• [Short problem]:
Answer these from the pygame Rect excerpt:
(a) On what date was the original message sent?
(b) After r = Rect(0, 0, 100, 100) and setting r.left and r.top to 10, what does r display?
(c) What values are shown for a.right and a.bottom once a.width and a.height are set to 50?

• [Document excerpt]:
--*--

That's interesting, I never really thought about how Rects work, but this does seem odd. I would have thought something like this would do the trick:

r = Rect(0, 0, 0, 0)
r.left = 10
r.top = 10
r.right = 50
r.bottom = 50
r.width
0

but obviously it does not.

But to do what you seem to be asking, couldn't you get the other surfaces' bounding box using surface.get_rect to get the bounds and then modify the new rect. It does look like once the width is set into a Rect object it behaves the way you would expect:

r = Rect(0, 0, 100, 100)
r.left = 10
r.top = 10
r
<rect(10, 10, 100, 100)>

Hope this helps in any way.

Cheers,
Taylor

----- Original Message ----- From: "Rikard Bosnjakovic" <rikard.bosnjakovic@xxxxxxxxx>
To: <pygame-users@xxxxxxxx>
Sent: Wednesday, June 28, 2006 10:49 PM
Subject: [personal] [pygame] Question regarding a Rect()-object



I've just learned how to use a Rect() and find them extremely useful.

However, I just stumbled into a problem that confused me a lot. It's
about defining a rect's bounds without using width and height.

Consider this:

a = Rect(0, 0, 0, 0)
a.x, a.y = 10, 10
a.height, a.width
(0, 0)

So far so good, a rect at (10,10) with no width, height. If the width
and height is set, the rect's right and bottom-property are also set
correctly:

a.width = a.height = 50
a
<rect(10, 10, 50, 50)>
a.right, a.bottom
(60, 60)

--*--

• [Data segment]:
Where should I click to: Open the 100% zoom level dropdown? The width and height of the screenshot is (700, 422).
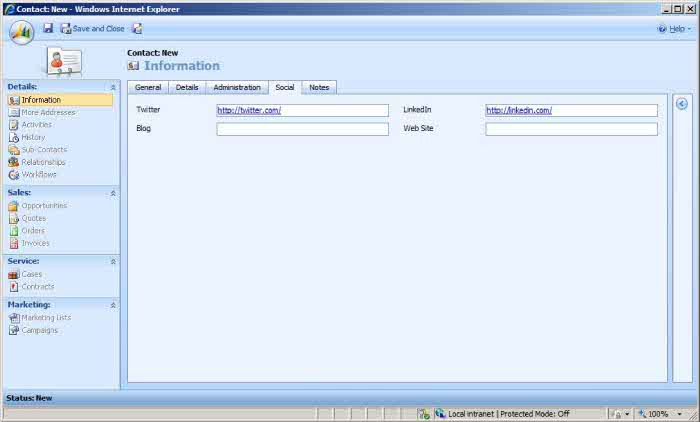coord(661,414)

--*--

• [Complete response]:
(a) Wednesday, June 28, 2006
(b) <rect(10, 10, 100, 100)>
(c) (60, 60)